***** Source records *****

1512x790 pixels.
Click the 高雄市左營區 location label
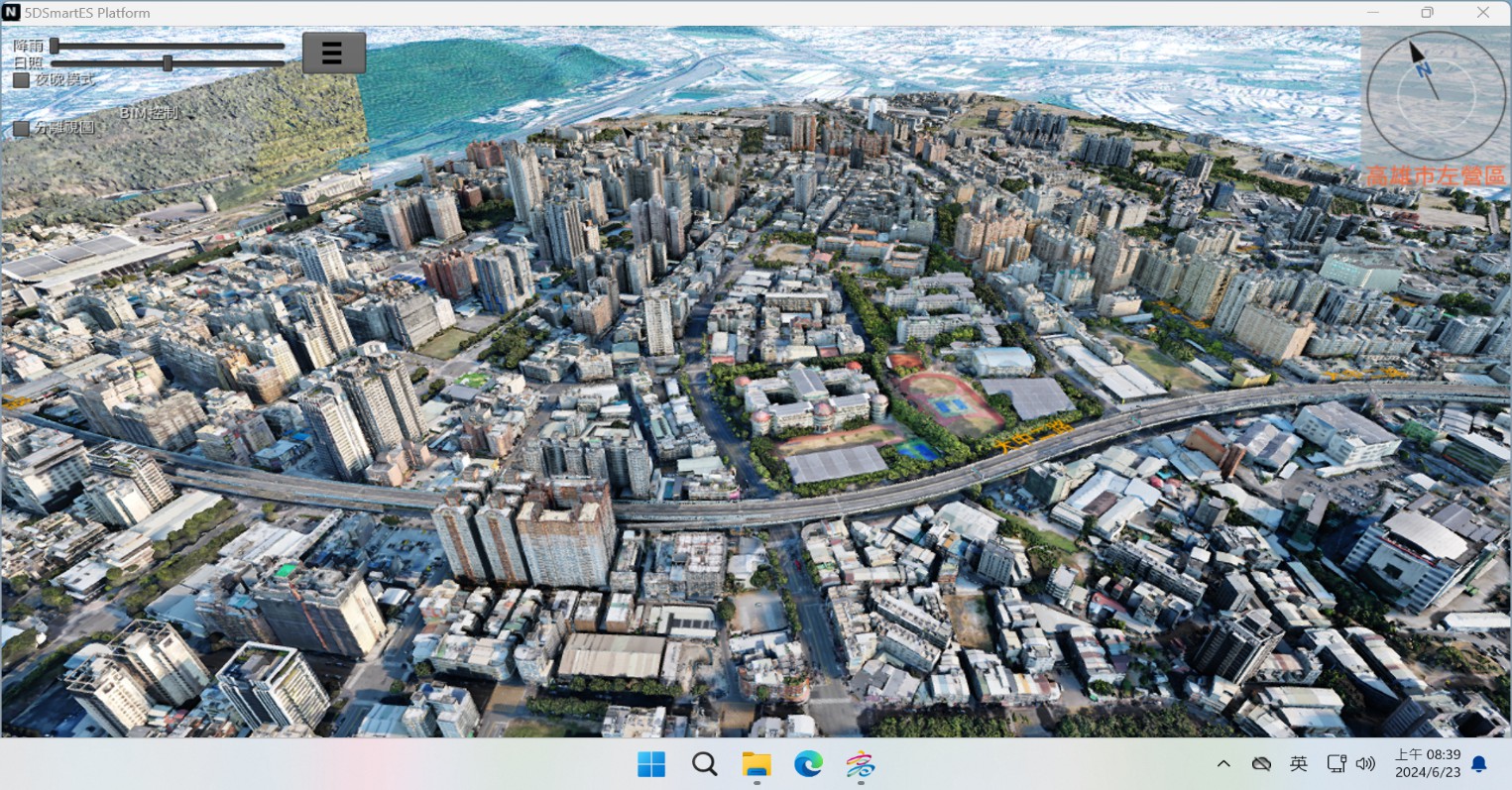click(x=1435, y=175)
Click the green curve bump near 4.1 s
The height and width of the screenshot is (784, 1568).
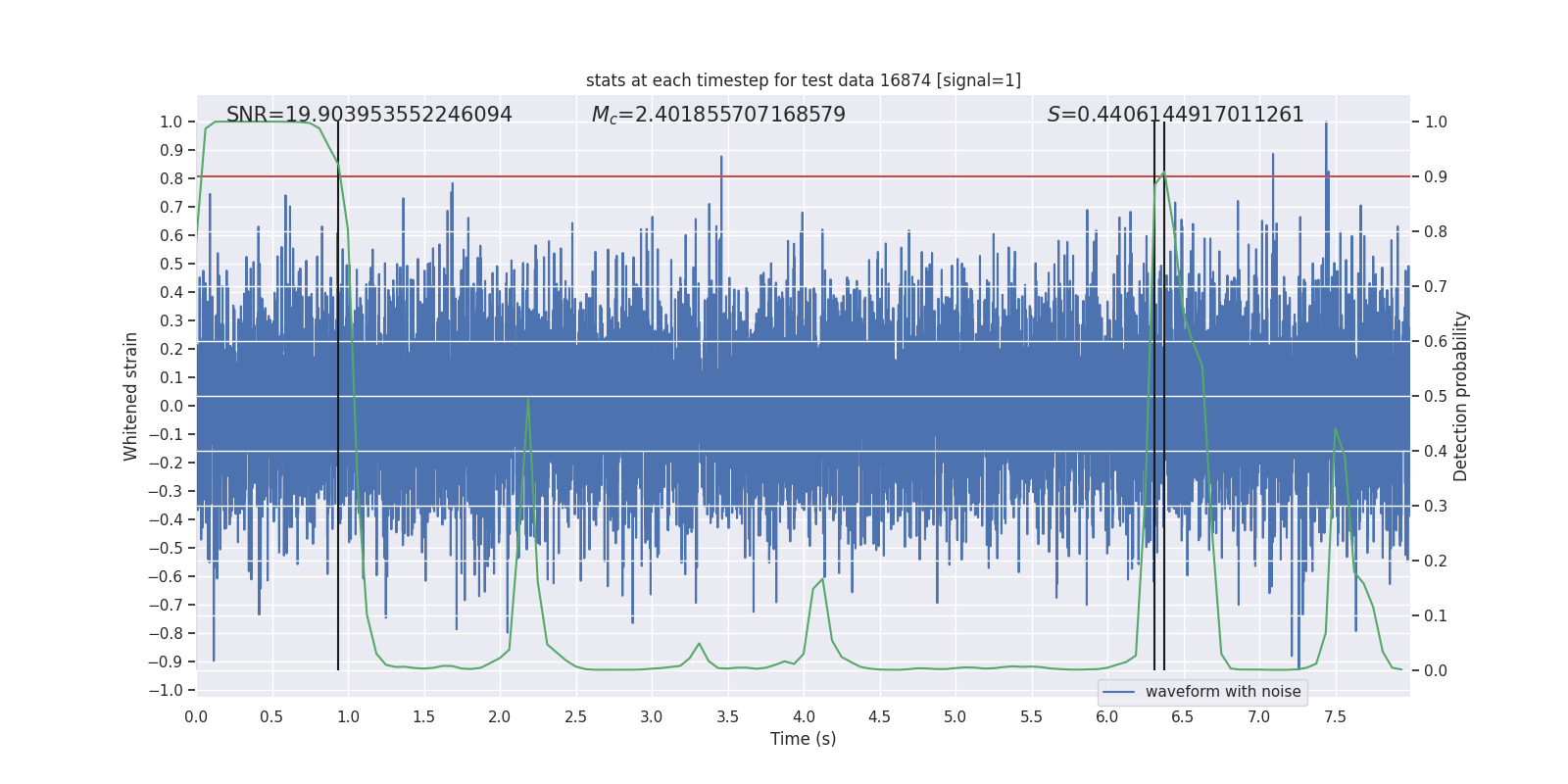pos(822,580)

*****

Each line from the one containing "Click the green curve bump near 4.1 s" through the final line of the data must be reproduced exactly, both ends included, with no pictures in the copy.

» Answer to the exercise:
Click the green curve bump near 4.1 s
The height and width of the screenshot is (784, 1568).
pos(822,580)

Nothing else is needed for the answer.